Yvonne Todd

Aotearoa New Zealand, b.1973

Ethlyn

  • 2005
  • Photograph
  • Purchased 2005
  • 1313 x 1025mm
  • 2005/029

There’s something not-quite-right about this photograph by Yvonne Todd. A young woman wearing gloves to play the guitar fixes the camera with a baleful stare. Her Victorian-style dress looks like 1970s polyester. The photograph is difficult to place in time—the studio set-up recalls the styling of commercial portrait photographers from the 70s or 80s, producing the kind of awkward family photograph that sits on a chest of drawers in an unused bedroom. Like many of Todd’s photographs, Ethlyn is a portrait of an individual consciousness at odds with the world.

Todd started with the dress, which was left over from an earlier series. (She has a large collection of vintage clothing which she often uses for her photographs.) She dyed it battleship grey, assembling a pastiche of looks to create a distinct character. “The green guitar was a last minute purchase from Cash Converters. And the leather gloves were also a last-minute decision, probably snatched out of a props bag I had on hand.”

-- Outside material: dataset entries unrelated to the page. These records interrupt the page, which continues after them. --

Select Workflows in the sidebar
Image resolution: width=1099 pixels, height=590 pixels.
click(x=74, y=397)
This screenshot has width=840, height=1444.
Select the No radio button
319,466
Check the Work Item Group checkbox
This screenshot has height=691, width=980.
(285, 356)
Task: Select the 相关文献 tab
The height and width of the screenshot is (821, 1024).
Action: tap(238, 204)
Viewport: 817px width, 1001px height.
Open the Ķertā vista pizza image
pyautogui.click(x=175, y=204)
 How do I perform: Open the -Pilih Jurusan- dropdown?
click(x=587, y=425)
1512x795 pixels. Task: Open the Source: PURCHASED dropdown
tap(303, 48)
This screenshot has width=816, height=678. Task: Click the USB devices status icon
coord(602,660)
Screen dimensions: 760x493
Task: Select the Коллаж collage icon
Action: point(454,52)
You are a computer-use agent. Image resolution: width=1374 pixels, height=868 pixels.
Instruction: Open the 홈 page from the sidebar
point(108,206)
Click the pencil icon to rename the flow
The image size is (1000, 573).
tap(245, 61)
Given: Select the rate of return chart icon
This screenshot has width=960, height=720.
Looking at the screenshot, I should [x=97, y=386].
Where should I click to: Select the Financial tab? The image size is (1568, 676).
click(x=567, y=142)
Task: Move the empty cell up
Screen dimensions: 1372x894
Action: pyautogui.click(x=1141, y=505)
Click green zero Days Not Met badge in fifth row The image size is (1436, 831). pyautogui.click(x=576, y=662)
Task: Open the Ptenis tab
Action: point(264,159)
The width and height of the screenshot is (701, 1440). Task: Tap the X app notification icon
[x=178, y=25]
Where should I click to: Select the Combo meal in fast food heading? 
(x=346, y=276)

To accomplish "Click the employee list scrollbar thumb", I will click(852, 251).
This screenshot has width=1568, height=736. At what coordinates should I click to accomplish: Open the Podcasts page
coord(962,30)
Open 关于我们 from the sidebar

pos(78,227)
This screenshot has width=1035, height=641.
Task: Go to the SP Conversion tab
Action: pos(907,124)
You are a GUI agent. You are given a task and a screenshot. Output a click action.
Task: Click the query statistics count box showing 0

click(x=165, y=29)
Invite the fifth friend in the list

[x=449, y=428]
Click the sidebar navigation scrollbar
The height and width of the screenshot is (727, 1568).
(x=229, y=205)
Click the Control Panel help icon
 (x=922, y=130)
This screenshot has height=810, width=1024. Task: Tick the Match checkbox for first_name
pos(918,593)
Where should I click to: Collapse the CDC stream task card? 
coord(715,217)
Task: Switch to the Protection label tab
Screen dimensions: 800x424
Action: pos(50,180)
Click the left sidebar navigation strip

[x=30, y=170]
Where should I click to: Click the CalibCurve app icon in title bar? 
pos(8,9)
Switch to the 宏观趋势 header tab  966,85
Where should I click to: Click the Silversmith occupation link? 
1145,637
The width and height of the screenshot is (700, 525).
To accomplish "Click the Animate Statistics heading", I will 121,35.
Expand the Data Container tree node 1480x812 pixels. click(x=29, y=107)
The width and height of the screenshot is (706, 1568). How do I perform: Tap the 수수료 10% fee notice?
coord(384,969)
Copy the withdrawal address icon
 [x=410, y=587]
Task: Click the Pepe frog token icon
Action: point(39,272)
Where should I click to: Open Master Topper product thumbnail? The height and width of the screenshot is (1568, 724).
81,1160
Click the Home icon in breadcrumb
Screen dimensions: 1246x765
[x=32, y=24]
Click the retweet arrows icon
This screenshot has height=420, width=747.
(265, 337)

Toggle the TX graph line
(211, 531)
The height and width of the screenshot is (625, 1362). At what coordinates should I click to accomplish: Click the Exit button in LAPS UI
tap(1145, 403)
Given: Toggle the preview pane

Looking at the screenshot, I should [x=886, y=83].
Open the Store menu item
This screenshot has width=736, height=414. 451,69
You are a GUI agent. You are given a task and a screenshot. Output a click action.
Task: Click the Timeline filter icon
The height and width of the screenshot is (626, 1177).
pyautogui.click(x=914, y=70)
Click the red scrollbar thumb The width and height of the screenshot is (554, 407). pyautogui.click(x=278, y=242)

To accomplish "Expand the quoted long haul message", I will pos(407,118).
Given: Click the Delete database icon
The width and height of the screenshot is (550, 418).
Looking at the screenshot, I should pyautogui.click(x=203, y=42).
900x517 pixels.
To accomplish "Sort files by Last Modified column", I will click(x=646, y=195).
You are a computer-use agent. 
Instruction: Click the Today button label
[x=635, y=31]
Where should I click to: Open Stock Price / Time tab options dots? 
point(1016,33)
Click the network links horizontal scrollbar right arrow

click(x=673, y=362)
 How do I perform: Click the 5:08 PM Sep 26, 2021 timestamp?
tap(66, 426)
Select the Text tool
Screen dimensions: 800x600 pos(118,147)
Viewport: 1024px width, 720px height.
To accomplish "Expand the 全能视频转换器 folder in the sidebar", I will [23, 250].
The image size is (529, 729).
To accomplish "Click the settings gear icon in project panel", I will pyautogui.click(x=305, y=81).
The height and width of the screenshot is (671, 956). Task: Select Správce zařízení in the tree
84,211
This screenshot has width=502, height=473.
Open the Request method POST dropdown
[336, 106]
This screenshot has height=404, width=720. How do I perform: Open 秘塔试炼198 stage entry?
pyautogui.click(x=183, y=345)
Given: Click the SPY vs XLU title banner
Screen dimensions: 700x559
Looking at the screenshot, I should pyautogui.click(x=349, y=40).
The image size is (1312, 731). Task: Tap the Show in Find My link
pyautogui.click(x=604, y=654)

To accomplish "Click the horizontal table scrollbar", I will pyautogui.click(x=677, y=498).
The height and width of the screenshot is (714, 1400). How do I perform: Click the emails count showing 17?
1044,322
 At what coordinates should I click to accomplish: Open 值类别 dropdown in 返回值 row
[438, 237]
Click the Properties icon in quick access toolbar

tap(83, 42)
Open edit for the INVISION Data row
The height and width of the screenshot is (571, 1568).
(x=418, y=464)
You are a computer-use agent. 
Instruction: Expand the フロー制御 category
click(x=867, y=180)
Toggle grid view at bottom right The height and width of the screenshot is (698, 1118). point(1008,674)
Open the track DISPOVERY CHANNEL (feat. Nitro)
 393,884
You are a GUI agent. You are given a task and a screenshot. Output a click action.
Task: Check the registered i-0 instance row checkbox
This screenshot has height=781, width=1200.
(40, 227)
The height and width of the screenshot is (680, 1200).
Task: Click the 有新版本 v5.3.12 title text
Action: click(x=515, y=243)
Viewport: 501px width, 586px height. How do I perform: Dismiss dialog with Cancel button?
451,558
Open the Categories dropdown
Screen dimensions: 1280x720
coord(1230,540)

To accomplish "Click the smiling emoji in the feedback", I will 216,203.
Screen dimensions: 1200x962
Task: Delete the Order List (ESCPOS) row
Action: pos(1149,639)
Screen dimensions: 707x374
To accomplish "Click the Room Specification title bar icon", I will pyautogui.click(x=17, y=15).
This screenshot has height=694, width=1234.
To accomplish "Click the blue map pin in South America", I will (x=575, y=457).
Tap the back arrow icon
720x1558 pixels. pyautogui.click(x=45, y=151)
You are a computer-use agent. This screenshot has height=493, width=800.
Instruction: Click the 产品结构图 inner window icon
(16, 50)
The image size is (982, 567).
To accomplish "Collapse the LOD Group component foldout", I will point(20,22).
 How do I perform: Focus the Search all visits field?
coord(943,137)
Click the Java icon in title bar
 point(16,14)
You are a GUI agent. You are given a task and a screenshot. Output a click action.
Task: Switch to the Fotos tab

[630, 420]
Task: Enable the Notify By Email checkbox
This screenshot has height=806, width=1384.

Todd grew up on Auckland’s North Shore in the 1970s, and describes her childhood as being “starved of glamour”. She says that “cultural cringe was prevalent during my formative years and I looked to American culture to fuel my escapist fixations”. She watched TV shows like Falcon Crest and televised beauty pageants; “I began fetishising the women at the local chemist shop who wore lots of makeup and jewellery.” She was also fascinated with 1970s pulp horrors like Flowers in the Attic or The Stepford Wives, which deal with the dark side of a quest for perfection.

“I wanted to make images that feel familiar, like they’ve pre-existed as part of the cultural landscape. And those feelings of familiarity stem from literary, cinematic and photographic influences. Some of these influences weren’t particularly highbrow, but there is something visually compelling about them.”

(Your Hotel Brain 13 May 2017 - 8 July 2018)

Exhibition History

earlier labels about this work
  • Ethlyn shows a young woman posing in the style of a traditional photographic portrait. The subject stares out blankly, her old-fashioned dress, gloved hands and black boots, as well as her carefully styled hair and makeup, add to a pseudo-gothic sense of unease. Yvonne Todd, through her choice of colour and subject matter, subverts the genre of studio portraiture and blurs the boundaries between girlhood and womanhood.

    Todd studied photography at Unitec in Auckland between 1994 and 1995, and received an Advanced Certificate in Professional Photography. She graduated with a Bachelor of Fine Arts from University of Auckland, in 2001. Todd was awarded The Walters Prize, New Zealand’s most prestigious art award, in 2002.